Raqqa foi ocupada pelas primeiras células jihadistas em agosto de 2013, quando o grupo ainda se chamava Estado Islâmico do Iraque e do Levante. A cidade passou a receber nos últimos dias extremistas em fuga de Mossul, no Iraque, que está sendo cercada pelas tropas de Bagdá e pelas forças curdas, com apoio da coalizão liderada pelos Estados Unidos.

Atrocidades

Os dois municípios estão a cerca de 460 km de distância e são considerados os principais redutos do EI em cada país. Raqqa tem aproximadamente 200 mil habitantes e fica no norte da Síria, perto da fronteira com a Turquia.

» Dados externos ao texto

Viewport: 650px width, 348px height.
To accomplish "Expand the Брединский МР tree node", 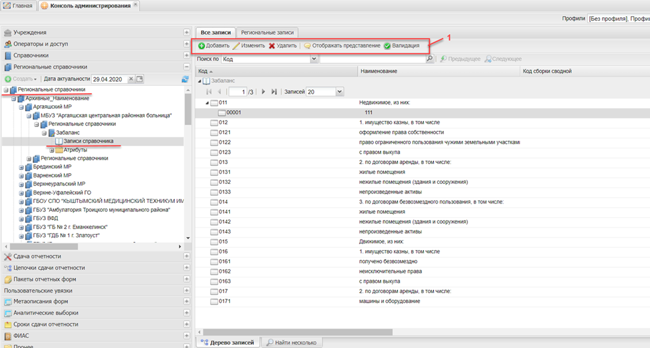I will (21, 167).
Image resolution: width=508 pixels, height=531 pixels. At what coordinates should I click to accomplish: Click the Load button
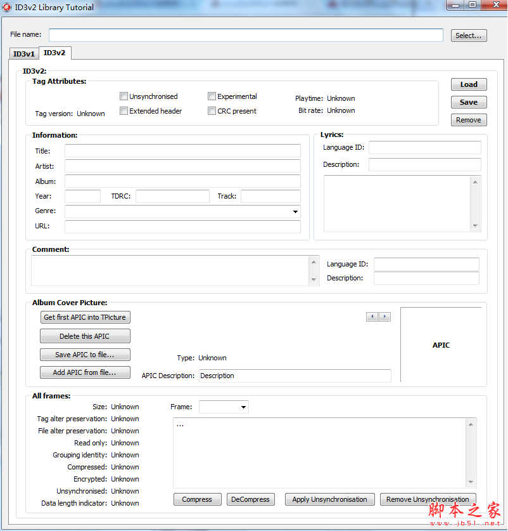coord(469,84)
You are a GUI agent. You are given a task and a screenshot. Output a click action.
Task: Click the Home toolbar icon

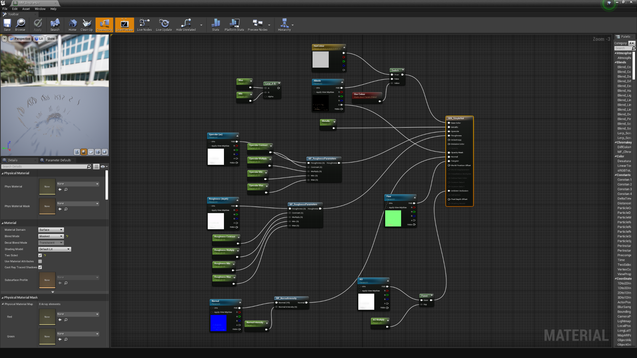[72, 24]
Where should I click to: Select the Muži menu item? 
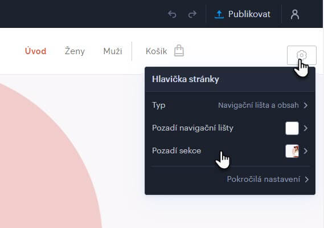click(x=113, y=51)
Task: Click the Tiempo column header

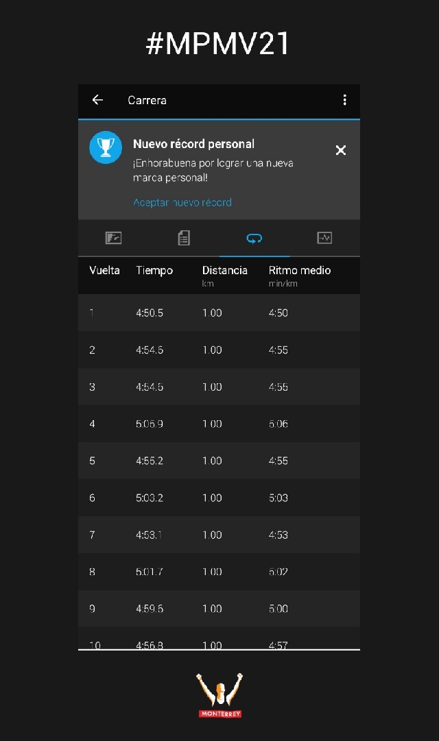Action: 154,270
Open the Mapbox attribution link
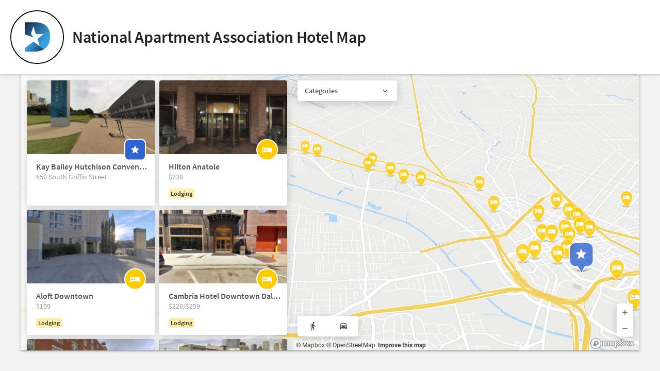Screen dimensions: 660x371 click(310, 345)
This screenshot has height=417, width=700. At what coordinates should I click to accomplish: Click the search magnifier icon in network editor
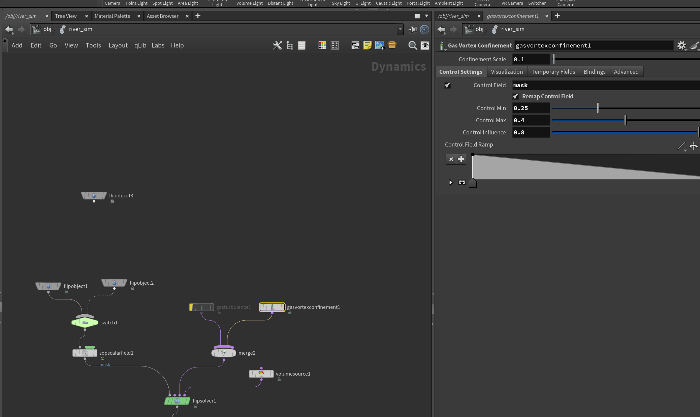click(412, 45)
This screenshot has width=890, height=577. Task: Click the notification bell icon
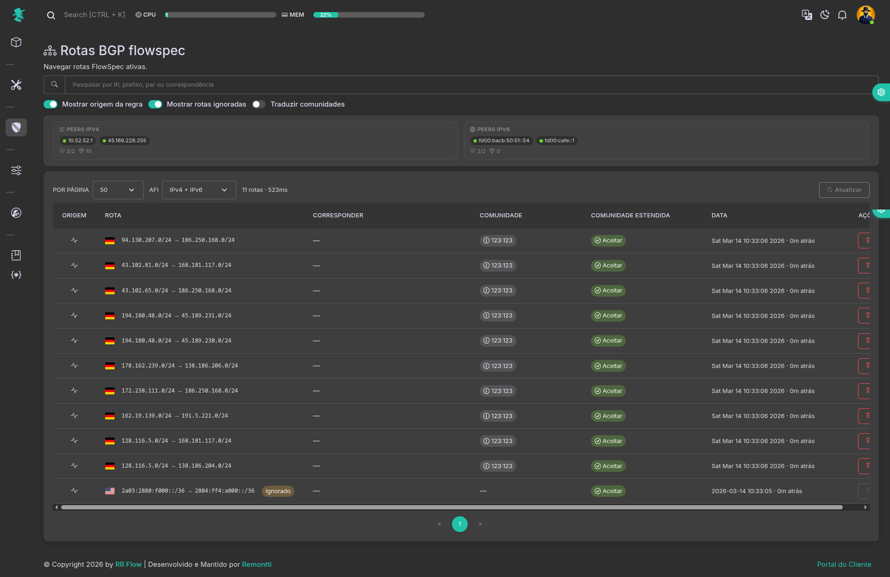[842, 15]
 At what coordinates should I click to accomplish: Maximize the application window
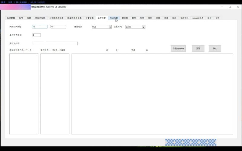(230, 7)
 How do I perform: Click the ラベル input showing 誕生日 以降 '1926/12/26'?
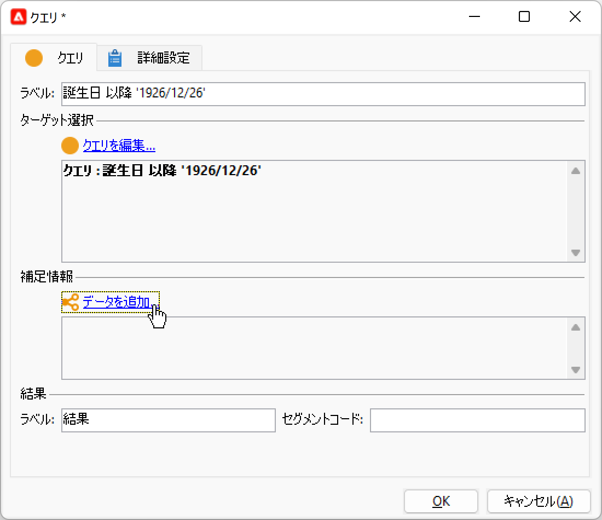(x=323, y=94)
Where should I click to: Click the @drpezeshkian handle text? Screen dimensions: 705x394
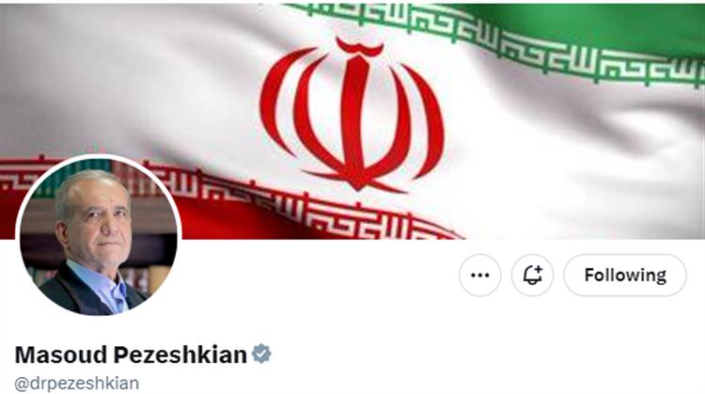(x=77, y=384)
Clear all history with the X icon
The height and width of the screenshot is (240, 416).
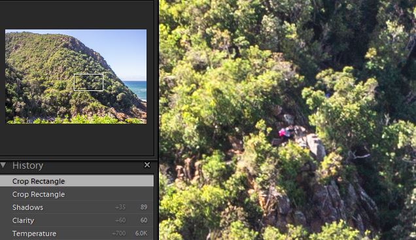(x=147, y=165)
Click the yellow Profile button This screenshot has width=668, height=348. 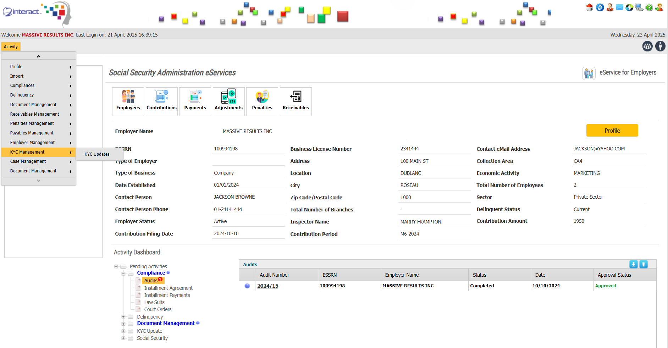click(x=612, y=131)
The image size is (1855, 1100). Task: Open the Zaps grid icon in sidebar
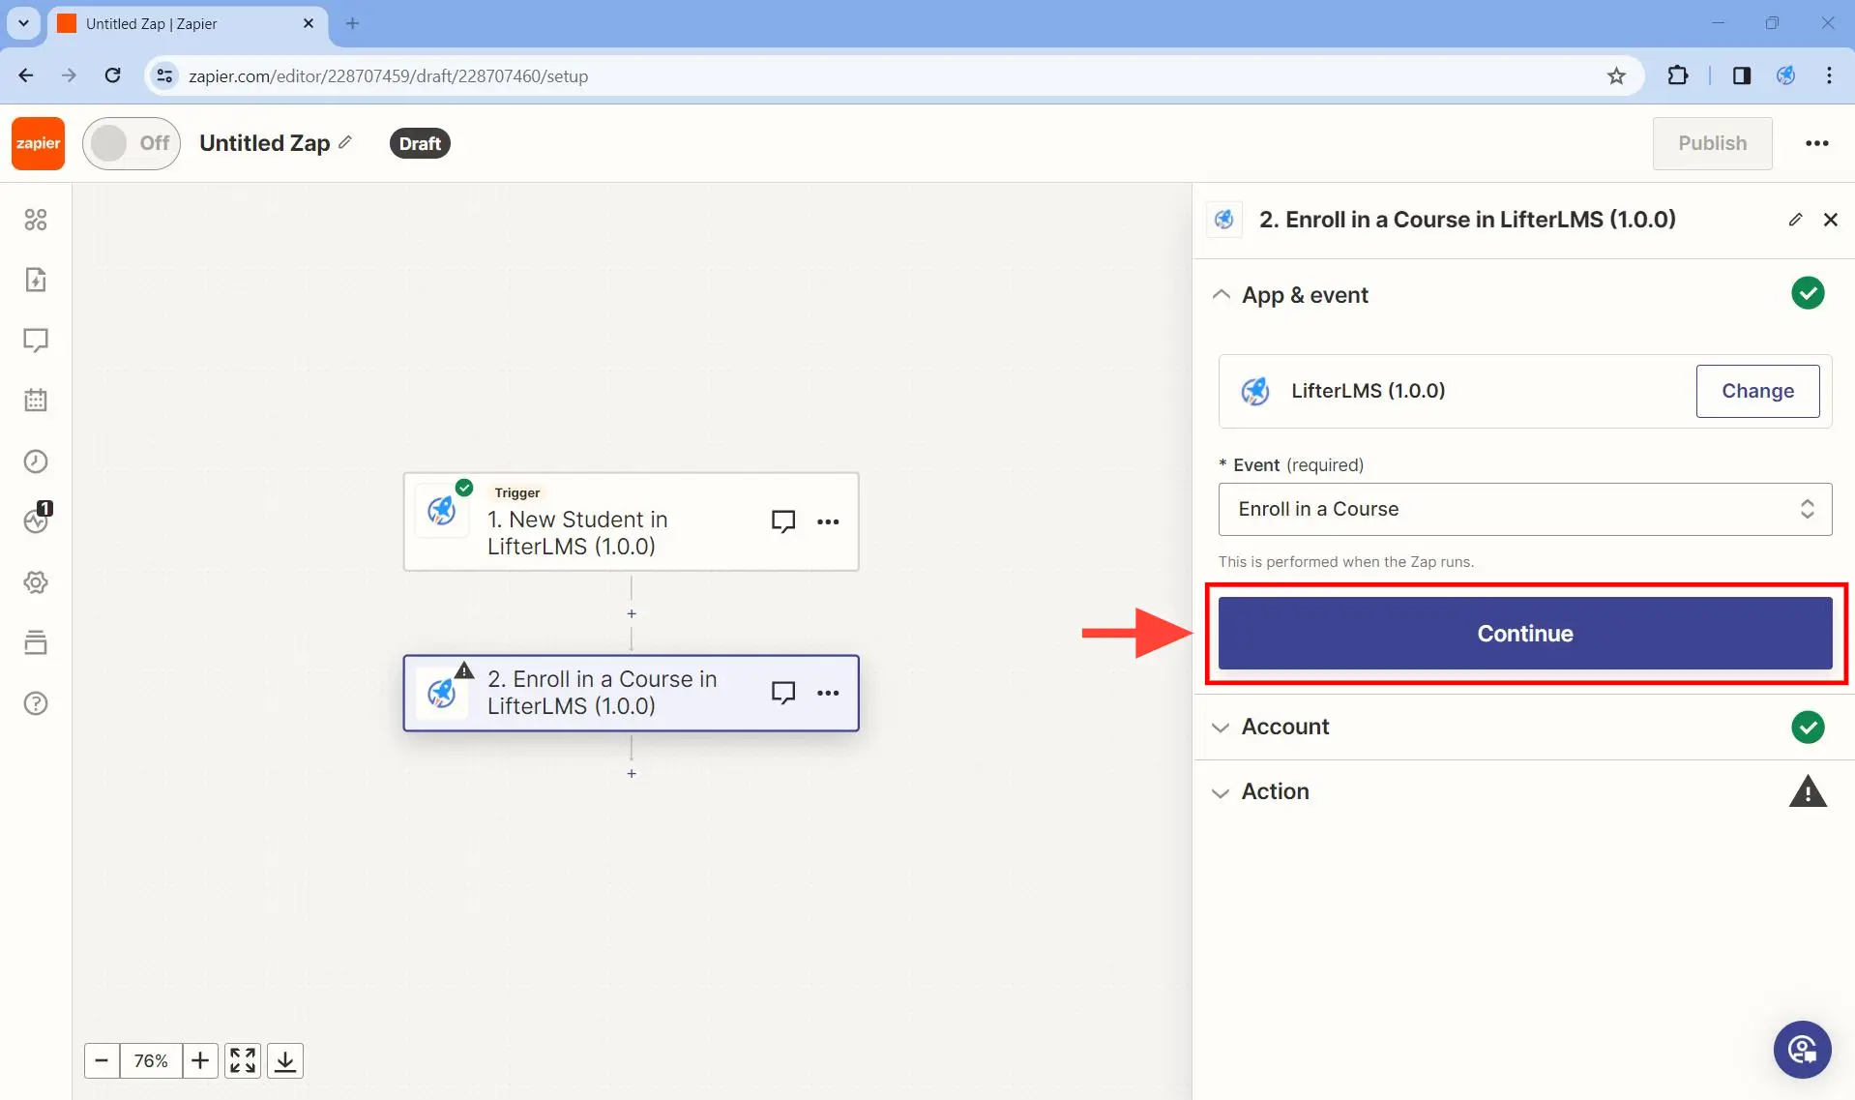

A cidade foi palco de algumas das maiores atrocidades cometidas pelo Estado Islâmico, como fazer crianças executarem reféns e o assassinato de uma mãe por seu filho jihadista, e abriga um mercado onde mulheres são vendidas por até US$ 500.

Além disso, segundo o Observatório Sírio de Direitos Humanos (OSDH), o líder do EI, Abu Bakr al Baghdadi, estaria escondido no município sírio.

Também nesta quarta-feira, a França prorrogou o fim da missão do porta-aviões Charles de Gaulle no Mediterrâneo para meados de dezembro. A embarcação serve de base para ataques tanto na Síria quanto no Iraque e pode ser usada para a retomada de Raqqa.